Extracted records:
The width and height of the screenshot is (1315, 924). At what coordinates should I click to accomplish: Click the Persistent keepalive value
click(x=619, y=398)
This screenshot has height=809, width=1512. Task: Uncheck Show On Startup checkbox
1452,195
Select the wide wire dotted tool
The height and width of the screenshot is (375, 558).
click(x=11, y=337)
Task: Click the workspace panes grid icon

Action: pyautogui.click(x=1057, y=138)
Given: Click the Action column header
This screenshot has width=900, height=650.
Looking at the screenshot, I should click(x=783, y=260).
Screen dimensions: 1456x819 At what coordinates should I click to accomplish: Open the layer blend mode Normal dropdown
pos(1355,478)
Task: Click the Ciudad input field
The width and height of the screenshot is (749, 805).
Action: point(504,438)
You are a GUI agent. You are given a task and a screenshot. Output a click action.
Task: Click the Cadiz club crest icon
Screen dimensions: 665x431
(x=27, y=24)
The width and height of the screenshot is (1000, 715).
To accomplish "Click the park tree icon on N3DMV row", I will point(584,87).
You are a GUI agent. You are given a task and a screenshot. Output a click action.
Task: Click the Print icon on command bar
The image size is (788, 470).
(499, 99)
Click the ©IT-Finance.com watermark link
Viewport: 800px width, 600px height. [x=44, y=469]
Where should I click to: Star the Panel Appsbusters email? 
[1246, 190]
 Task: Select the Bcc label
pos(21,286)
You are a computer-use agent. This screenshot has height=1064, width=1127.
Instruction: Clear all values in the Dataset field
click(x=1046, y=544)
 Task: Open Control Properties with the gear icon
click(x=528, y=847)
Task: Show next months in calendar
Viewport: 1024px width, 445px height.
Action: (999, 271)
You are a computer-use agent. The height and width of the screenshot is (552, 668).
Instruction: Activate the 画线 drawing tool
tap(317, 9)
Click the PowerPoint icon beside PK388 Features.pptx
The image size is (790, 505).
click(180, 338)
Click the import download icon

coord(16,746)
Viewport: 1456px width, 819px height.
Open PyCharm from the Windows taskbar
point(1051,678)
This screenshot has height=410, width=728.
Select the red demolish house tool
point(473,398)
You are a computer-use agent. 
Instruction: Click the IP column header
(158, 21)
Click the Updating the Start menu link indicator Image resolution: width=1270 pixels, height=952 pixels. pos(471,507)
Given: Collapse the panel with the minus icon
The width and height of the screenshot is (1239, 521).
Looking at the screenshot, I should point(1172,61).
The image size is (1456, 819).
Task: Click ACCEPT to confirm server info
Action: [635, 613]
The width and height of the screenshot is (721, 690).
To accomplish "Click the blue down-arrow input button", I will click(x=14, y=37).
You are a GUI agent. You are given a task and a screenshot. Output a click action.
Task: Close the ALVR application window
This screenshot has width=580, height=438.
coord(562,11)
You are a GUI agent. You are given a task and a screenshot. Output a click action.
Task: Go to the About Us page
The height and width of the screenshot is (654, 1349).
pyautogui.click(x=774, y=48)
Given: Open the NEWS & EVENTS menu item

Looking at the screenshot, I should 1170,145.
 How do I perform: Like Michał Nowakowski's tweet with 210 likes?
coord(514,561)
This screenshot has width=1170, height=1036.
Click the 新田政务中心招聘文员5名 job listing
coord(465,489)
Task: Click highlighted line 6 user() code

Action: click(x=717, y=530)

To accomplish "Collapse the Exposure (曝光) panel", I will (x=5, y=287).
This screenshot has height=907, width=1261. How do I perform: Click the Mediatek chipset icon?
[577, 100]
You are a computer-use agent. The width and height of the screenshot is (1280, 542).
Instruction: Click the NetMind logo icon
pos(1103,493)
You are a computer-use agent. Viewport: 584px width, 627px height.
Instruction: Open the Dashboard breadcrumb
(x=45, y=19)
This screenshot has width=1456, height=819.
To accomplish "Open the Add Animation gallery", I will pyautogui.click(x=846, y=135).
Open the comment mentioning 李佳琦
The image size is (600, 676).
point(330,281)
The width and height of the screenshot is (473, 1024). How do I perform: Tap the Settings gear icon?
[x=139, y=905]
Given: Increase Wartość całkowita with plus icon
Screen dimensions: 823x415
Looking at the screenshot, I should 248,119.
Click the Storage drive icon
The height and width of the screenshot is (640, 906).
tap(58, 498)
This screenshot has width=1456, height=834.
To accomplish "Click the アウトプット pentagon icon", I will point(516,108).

Exercise directions – Copy out, word for word, the lines of the material that begin at the line containing "The width and height of the screenshot is (473, 1024)." and run to the end of the material, including both the first and the last line.

Result for this task –
The width and height of the screenshot is (473, 1024). How do I perform: Tap the Settings gear icon?
[x=139, y=905]
Given: Increase Wartość całkowita with plus icon
Screen dimensions: 823x415
Looking at the screenshot, I should 248,119.
Click the Storage drive icon
The height and width of the screenshot is (640, 906).
tap(58, 498)
This screenshot has width=1456, height=834.
To accomplish "Click the アウトプット pentagon icon", I will point(516,108).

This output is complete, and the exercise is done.